-- The input follows --
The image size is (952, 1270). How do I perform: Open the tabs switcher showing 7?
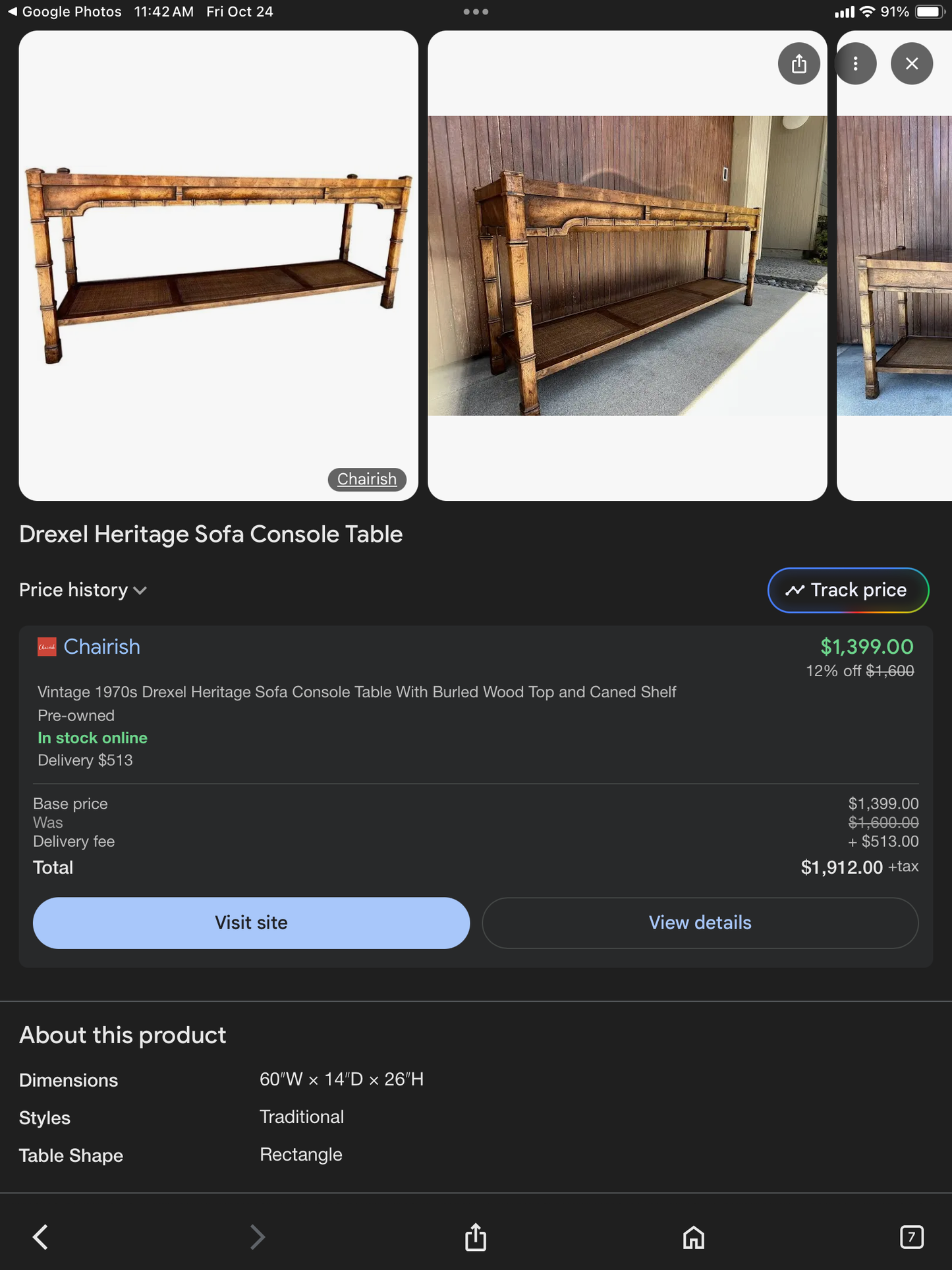(911, 1237)
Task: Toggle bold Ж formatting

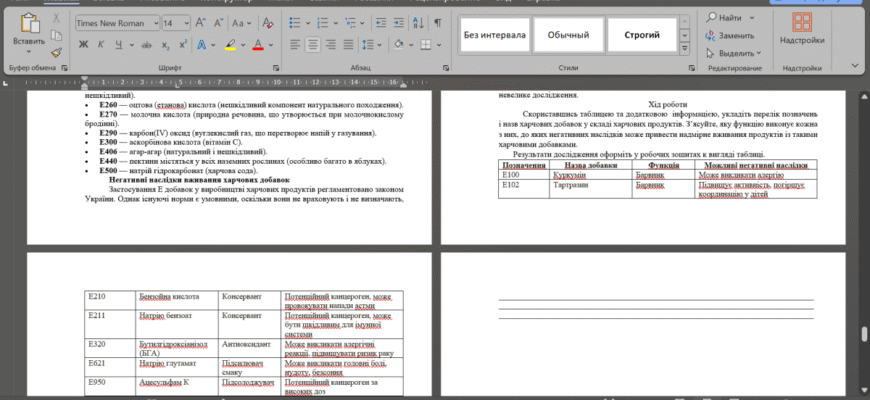Action: 83,44
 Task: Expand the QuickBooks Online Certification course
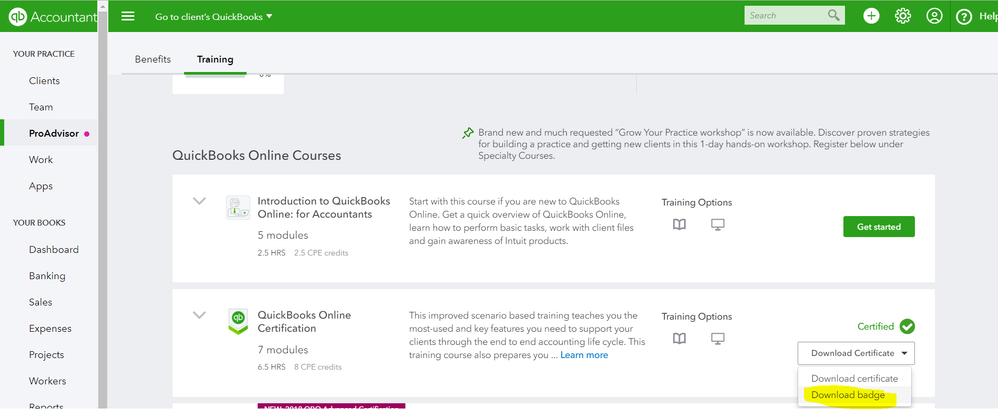tap(200, 316)
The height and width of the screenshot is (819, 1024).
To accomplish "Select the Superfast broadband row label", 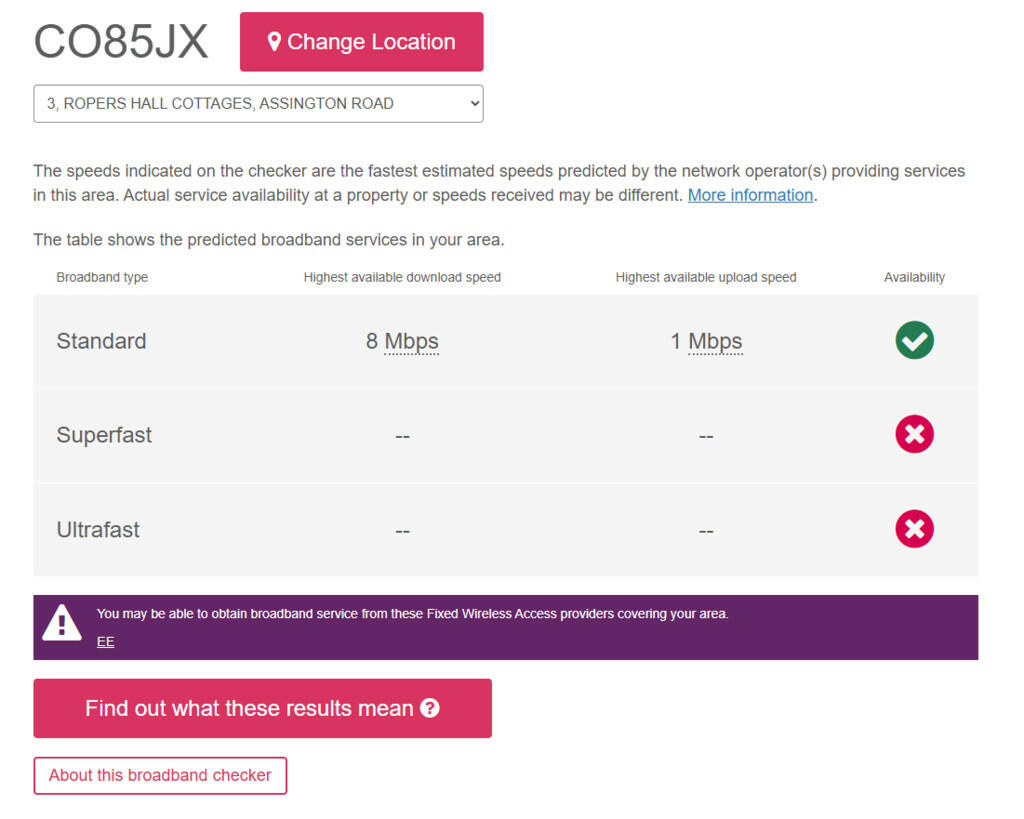I will click(x=104, y=435).
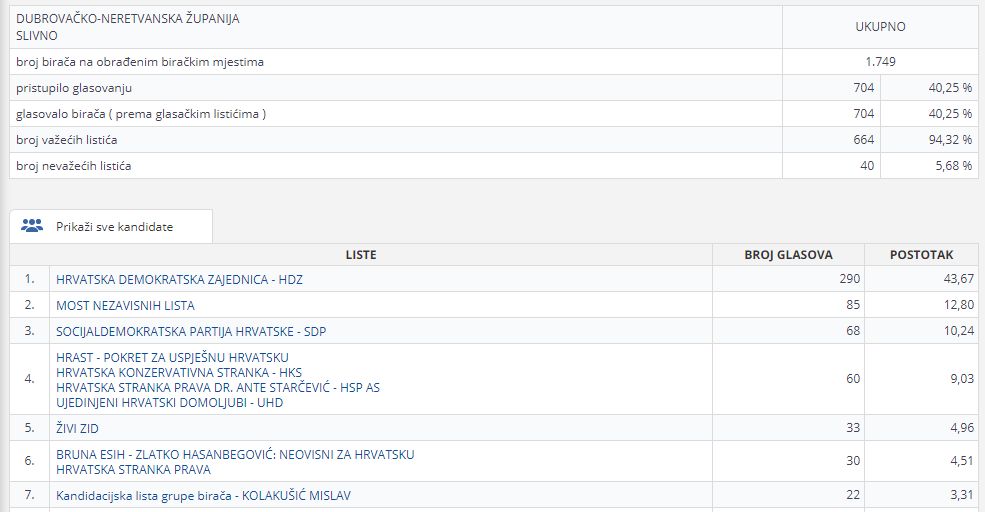Click Ujedinjeni hrvatski domoljubi - UHD link
The height and width of the screenshot is (512, 985).
170,402
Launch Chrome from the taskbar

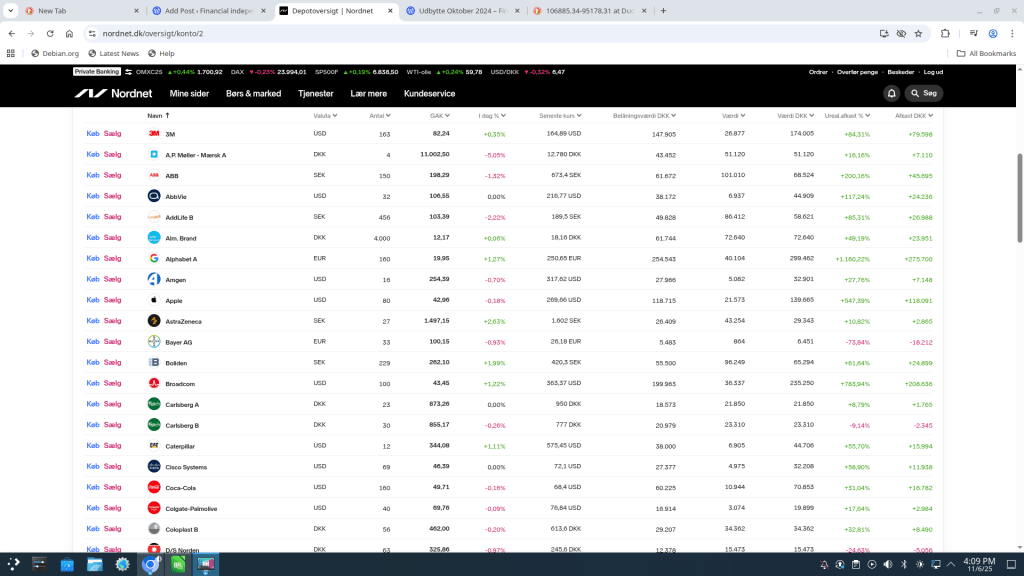point(149,565)
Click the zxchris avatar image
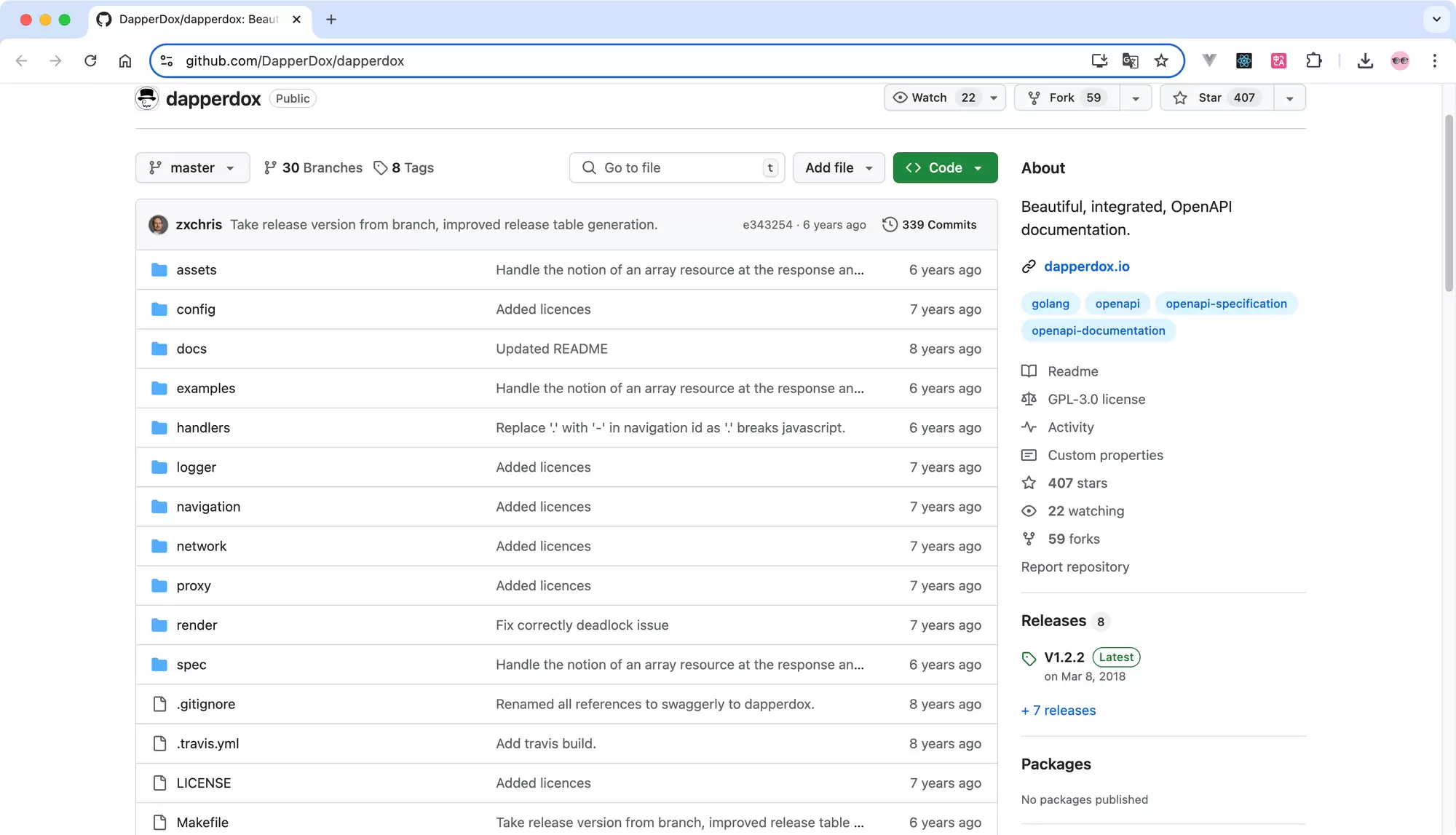This screenshot has height=835, width=1456. tap(158, 224)
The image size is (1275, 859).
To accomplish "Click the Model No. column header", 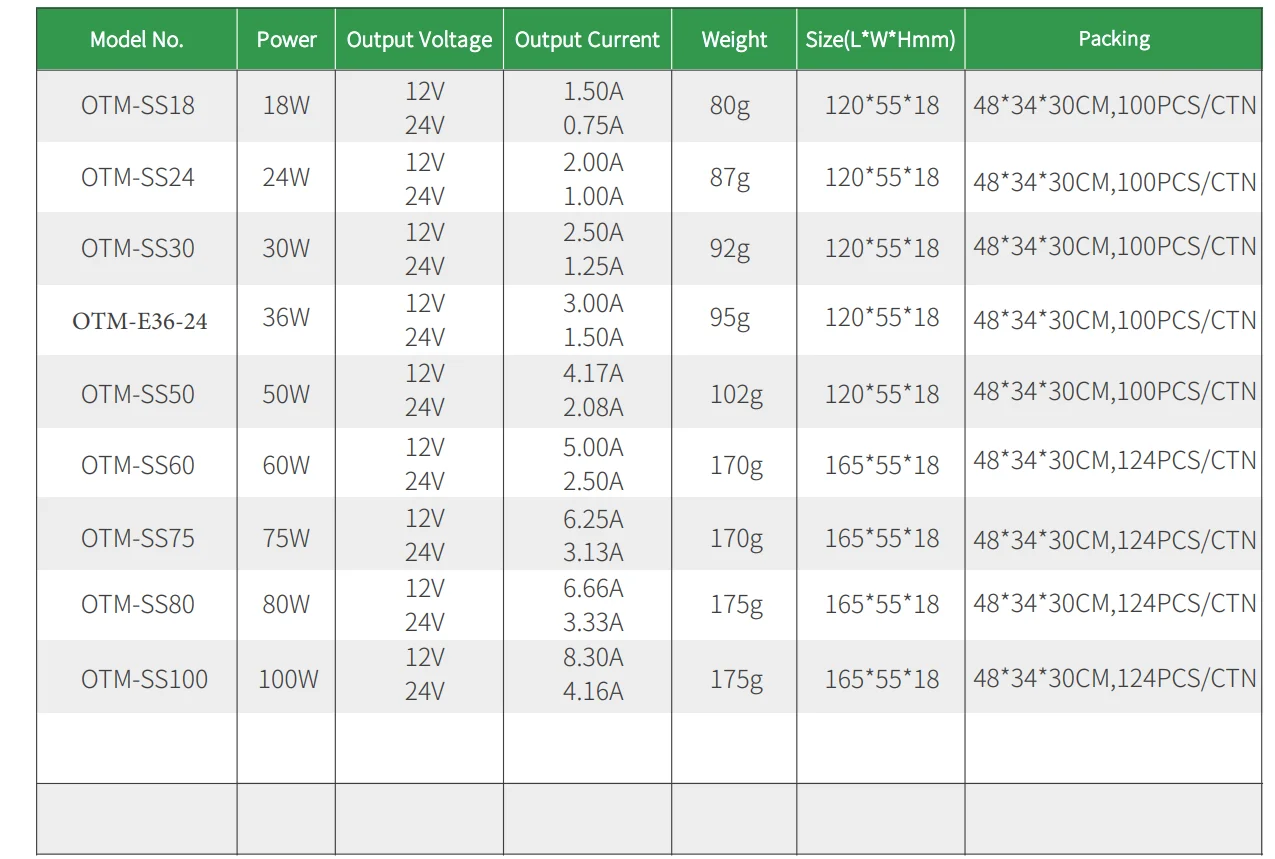I will click(136, 39).
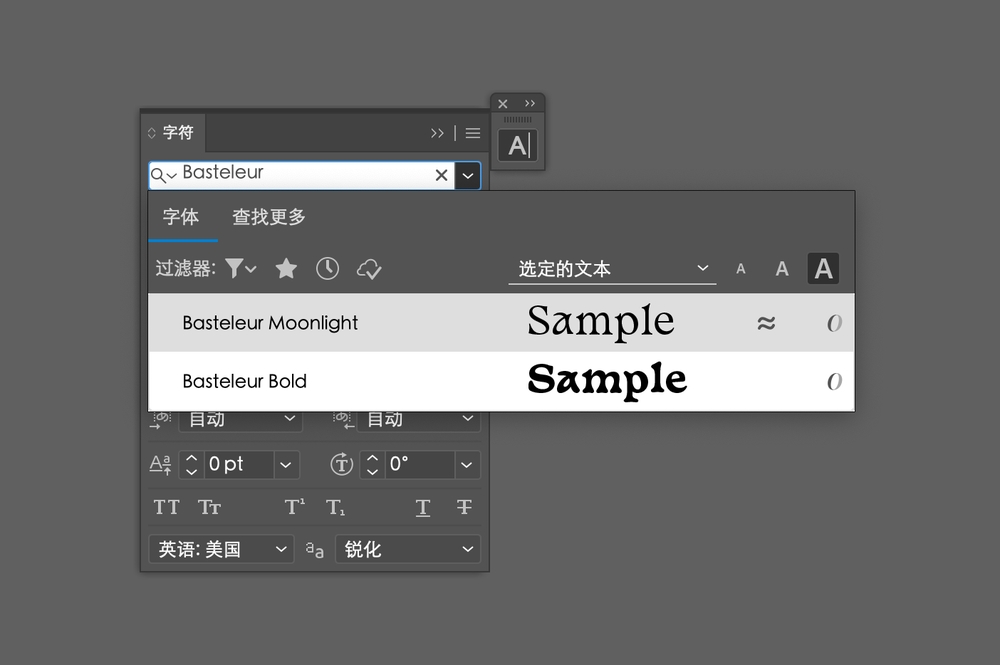The height and width of the screenshot is (665, 1000).
Task: Toggle All Caps formatting
Action: point(167,507)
-- The input concluded --
• _Problem to solve_:
Output exactly, and only, the lines of the entries above from the one with "Launch Chrome from the taskbar" up to and including the one with "The image size is (1275, 859)."; pictures are to be left out.

• _The answer_:
Launch Chrome from the taskbar

point(149,565)
Click the zxchris avatar image
This screenshot has height=835, width=1456. tap(158, 224)
The image size is (1275, 859).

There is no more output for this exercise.